Le mimétisme est répandu dans le règne animal.

Certaines chenilles peuvent se faire ressemblent à des serpents venimeux. Les poussins d’un oiseau amazonien appelé le pleureur cinéreux se métamorphoser en larves vénéneuses. Les syrphes amoureux des fleurs ont évolué pour ressembler à des guêpes piquantes et désagréables au goût.

Ce sont tous des exemples de Mimétisme batésienune astuce évolutive qui conduit un animal relativement inoffensif à copier une espèce plus dangereuse pour effrayer les prédateurs potentiels.

Mais ce type spécifique de mimétisme est presque toujours de nature visuelle, à notre connaissance. Et on le trouve le plus souvent chez les insectes, les oiseaux et les reptiles.

Or, pour la première fois, un type de mimétisme acoustique a été observé chez les mammifères. UN étude publiée 9 mai à Biologie actuelle ont découvert qu’une espèce européenne commune, les grandes chauves-souris à oreilles de souris, semble imiter le bourdonnement des frelons – probablement pour éviter d’être mangé par les hiboux.

“Nous avons découvert qu’un mammifère imite le son d’un insecte pour effrayer un oiseau prédateur”, explique Danilo Russo, l’auteur principal de l’article et professeur d’écologie à l’Università degli Studi di Napoli Federico II, en Italie. “Il s’agit d’une interaction évolutive étonnante impliquant trois espèces qui sont évolutivement éloignées les unes des autres.”

Quel est le buzz ?

Les grandes chauves-souris à oreilles de souris, également connues sous le nom de myotis myotis, sont une espèce de chauve-souris européenne répandue qui aime grignoter des insectes, en particulier des coléoptères. Ils traînent en colonies dans les bois et les lisières des forêts, se perchant dans des grottes souterraines pendant la majeure partie de l’année ou dans des bâtiments pendant l’été. Ils sont souvent la proie de divers oiseaux, y compris les effraies des clochers (Tyto alba) et les chouettes hulottes (Strix aluminium), surtout lorsqu’ils quittent ou retournent à leurs dortoirs.

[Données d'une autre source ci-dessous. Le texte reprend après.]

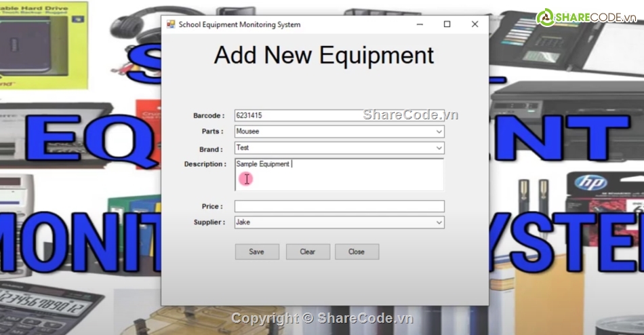Close the window with the X icon
This screenshot has height=335, width=644.
click(x=475, y=24)
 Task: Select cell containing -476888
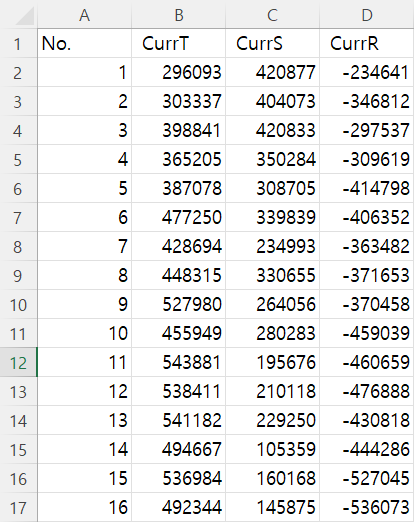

En 1999, Russo travaillait à la création d’une bibliothèque d’appels pour les appels d’écholocation des chauves-souris européennes et à la collecte de données sur la façon dont diverses espèces communiquent entre elles. Tout en extrayant une petite chauve-souris à oreilles de souris d’un filet de brume, en la tenant dans ses mains, la créature a commencé à frissonner et à émettre un bourdonnement continu et intense, dit Russo. Russo était surpris.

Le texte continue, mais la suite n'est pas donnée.